(Exercise brief):
Only an exact copy of the records below will serve as the answer.

[Records excerpted from a collection]
════
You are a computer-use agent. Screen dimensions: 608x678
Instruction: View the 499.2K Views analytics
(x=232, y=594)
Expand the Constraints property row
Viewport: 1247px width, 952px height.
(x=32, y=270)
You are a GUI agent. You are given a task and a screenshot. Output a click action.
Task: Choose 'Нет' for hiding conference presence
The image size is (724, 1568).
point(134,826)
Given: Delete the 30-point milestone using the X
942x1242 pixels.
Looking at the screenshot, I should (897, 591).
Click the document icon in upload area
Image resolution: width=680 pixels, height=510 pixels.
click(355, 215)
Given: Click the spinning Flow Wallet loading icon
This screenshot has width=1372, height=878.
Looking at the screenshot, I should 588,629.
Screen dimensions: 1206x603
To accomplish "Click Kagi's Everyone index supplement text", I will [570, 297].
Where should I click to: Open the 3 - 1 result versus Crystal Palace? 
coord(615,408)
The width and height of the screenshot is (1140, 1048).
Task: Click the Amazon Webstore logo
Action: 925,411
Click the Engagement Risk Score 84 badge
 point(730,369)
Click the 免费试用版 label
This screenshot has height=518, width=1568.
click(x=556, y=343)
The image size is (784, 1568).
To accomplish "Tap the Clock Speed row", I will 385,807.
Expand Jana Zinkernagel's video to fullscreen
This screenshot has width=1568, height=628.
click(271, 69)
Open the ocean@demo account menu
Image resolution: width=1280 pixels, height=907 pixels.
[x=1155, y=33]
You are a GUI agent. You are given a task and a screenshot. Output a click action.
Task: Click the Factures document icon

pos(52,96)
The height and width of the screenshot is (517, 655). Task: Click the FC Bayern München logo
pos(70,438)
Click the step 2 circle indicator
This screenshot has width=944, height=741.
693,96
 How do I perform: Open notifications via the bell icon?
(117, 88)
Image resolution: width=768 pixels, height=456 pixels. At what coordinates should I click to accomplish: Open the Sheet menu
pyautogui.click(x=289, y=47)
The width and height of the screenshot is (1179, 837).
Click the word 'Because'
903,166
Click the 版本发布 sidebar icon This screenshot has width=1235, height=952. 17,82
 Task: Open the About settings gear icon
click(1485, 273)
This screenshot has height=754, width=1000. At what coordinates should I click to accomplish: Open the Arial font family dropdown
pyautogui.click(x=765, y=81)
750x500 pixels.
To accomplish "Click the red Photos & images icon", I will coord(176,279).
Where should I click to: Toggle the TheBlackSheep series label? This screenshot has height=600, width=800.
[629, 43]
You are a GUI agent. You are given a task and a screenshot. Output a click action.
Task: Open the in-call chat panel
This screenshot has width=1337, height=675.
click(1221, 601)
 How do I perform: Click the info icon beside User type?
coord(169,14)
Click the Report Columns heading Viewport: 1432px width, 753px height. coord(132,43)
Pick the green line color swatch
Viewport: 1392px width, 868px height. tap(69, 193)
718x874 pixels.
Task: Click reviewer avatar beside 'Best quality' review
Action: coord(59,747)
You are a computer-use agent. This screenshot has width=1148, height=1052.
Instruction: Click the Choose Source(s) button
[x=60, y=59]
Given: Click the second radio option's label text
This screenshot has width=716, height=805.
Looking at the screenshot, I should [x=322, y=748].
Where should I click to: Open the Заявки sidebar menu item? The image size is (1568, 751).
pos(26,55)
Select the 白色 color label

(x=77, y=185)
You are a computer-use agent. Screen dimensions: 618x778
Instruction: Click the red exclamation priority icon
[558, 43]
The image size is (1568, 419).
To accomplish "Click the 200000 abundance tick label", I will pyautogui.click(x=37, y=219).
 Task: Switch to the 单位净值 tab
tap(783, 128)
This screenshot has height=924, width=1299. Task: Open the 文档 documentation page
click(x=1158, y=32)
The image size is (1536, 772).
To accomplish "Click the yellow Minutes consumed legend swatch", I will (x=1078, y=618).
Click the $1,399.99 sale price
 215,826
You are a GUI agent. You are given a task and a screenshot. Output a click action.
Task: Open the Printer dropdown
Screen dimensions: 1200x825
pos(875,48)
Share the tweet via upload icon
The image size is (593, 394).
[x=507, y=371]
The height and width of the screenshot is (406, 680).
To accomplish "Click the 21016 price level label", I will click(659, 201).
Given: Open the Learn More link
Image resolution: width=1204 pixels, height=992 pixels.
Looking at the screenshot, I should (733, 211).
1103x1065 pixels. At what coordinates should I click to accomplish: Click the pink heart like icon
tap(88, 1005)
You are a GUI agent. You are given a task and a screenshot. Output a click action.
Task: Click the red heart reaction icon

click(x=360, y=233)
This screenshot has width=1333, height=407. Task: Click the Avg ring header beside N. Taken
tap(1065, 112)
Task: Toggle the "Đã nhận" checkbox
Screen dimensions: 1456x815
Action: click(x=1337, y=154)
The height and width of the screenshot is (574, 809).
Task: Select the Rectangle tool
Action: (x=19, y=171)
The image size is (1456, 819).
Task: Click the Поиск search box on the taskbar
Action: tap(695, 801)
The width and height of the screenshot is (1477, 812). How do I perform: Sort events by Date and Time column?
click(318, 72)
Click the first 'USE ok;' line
════
(Answer box):
You are a computer-use agent. Screen dimensions: 608x678
Instruction: View the 499.2K Views analytics
(x=232, y=594)
Expand the Constraints property row
Viewport: 1247px width, 952px height.
(x=32, y=270)
You are a GUI agent. You are given a task and a screenshot. Output a click action.
Task: Choose 'Нет' for hiding conference presence
The image size is (724, 1568).
point(134,826)
Given: Delete the 30-point milestone using the X
942x1242 pixels.
Looking at the screenshot, I should (897, 591).
Click the document icon in upload area
Image resolution: width=680 pixels, height=510 pixels.
click(355, 215)
Given: Click the spinning Flow Wallet loading icon
This screenshot has width=1372, height=878.
Looking at the screenshot, I should 588,629.
Screen dimensions: 1206x603
To accomplish "Click Kagi's Everyone index supplement text", I will [570, 297].
Where should I click to: Open the 3 - 1 result versus Crystal Palace? 
coord(615,408)
The width and height of the screenshot is (1140, 1048).
Task: Click the Amazon Webstore logo
Action: 925,411
Click the Engagement Risk Score 84 badge
 point(730,369)
Click the 免费试用版 label
This screenshot has height=518, width=1568.
click(x=556, y=343)
The image size is (784, 1568).
To accomplish "Tap the Clock Speed row", I will 385,807.
Expand Jana Zinkernagel's video to fullscreen
This screenshot has width=1568, height=628.
click(271, 69)
Open the ocean@demo account menu
Image resolution: width=1280 pixels, height=907 pixels.
[x=1155, y=33]
You are a GUI agent. You are given a task and a screenshot. Output a click action.
Task: Click the Factures document icon

pos(52,96)
The height and width of the screenshot is (517, 655). Task: Click the FC Bayern München logo
pos(70,438)
Click the step 2 circle indicator
This screenshot has width=944, height=741.
693,96
 How do I perform: Open notifications via the bell icon?
(117, 88)
Image resolution: width=768 pixels, height=456 pixels. At what coordinates should I click to accomplish: Open the Sheet menu
pyautogui.click(x=289, y=47)
The width and height of the screenshot is (1179, 837).
Click the word 'Because'
903,166
Click the 版本发布 sidebar icon This screenshot has width=1235, height=952. 17,82
 Task: Open the About settings gear icon
click(1485, 273)
This screenshot has height=754, width=1000. At what coordinates should I click to accomplish: Open the Arial font family dropdown
pyautogui.click(x=765, y=81)
750x500 pixels.
To accomplish "Click the red Photos & images icon", I will coord(176,279).
Where should I click to: Toggle the TheBlackSheep series label? This screenshot has height=600, width=800.
[629, 43]
You are a GUI agent. You are given a task and a screenshot. Output a click action.
Task: Open the in-call chat panel
This screenshot has width=1337, height=675.
click(1221, 601)
 How do I perform: Click the info icon beside User type?
coord(169,14)
Click the Report Columns heading Viewport: 1432px width, 753px height. coord(132,43)
Pick the green line color swatch
Viewport: 1392px width, 868px height. tap(69, 193)
718x874 pixels.
Task: Click reviewer avatar beside 'Best quality' review
Action: coord(59,747)
You are a computer-use agent. This screenshot has width=1148, height=1052.
Instruction: Click the Choose Source(s) button
[x=60, y=59]
Given: Click the second radio option's label text
This screenshot has width=716, height=805.
Looking at the screenshot, I should [x=322, y=748].
Where should I click to: Open the Заявки sidebar menu item? The image size is (1568, 751).
pos(26,55)
Select the 白色 color label

(x=77, y=185)
You are a computer-use agent. Screen dimensions: 618x778
Instruction: Click the red exclamation priority icon
[558, 43]
The image size is (1568, 419).
To accomplish "Click the 200000 abundance tick label", I will pyautogui.click(x=37, y=219).
 Task: Switch to the 单位净值 tab
tap(783, 128)
This screenshot has height=924, width=1299. Task: Open the 文档 documentation page
click(x=1158, y=32)
The image size is (1536, 772).
To accomplish "Click the yellow Minutes consumed legend swatch", I will (x=1078, y=618).
Click the $1,399.99 sale price
 215,826
You are a GUI agent. You are given a task and a screenshot. Output a click action.
Task: Open the Printer dropdown
Screen dimensions: 1200x825
pos(875,48)
Share the tweet via upload icon
The image size is (593, 394).
[x=507, y=371]
The height and width of the screenshot is (406, 680).
To accomplish "Click the 21016 price level label", I will click(659, 201).
Given: Open the Learn More link
Image resolution: width=1204 pixels, height=992 pixels.
Looking at the screenshot, I should (733, 211).
1103x1065 pixels. At what coordinates should I click to accomplish: Click the pink heart like icon
tap(88, 1005)
You are a GUI agent. You are given a task and a screenshot. Output a click action.
Task: Click the red heart reaction icon

click(x=360, y=233)
This screenshot has width=1333, height=407. Task: Click the Avg ring header beside N. Taken
tap(1065, 112)
Task: Toggle the "Đã nhận" checkbox
Screen dimensions: 1456x815
Action: click(x=1337, y=154)
The height and width of the screenshot is (574, 809).
Task: Select the Rectangle tool
Action: (x=19, y=171)
The image size is (1456, 819).
Task: Click the Поиск search box on the taskbar
Action: tap(695, 801)
The width and height of the screenshot is (1477, 812). How do I perform: Sort events by Date and Time column?
click(318, 72)
Click the first 'USE ok;' line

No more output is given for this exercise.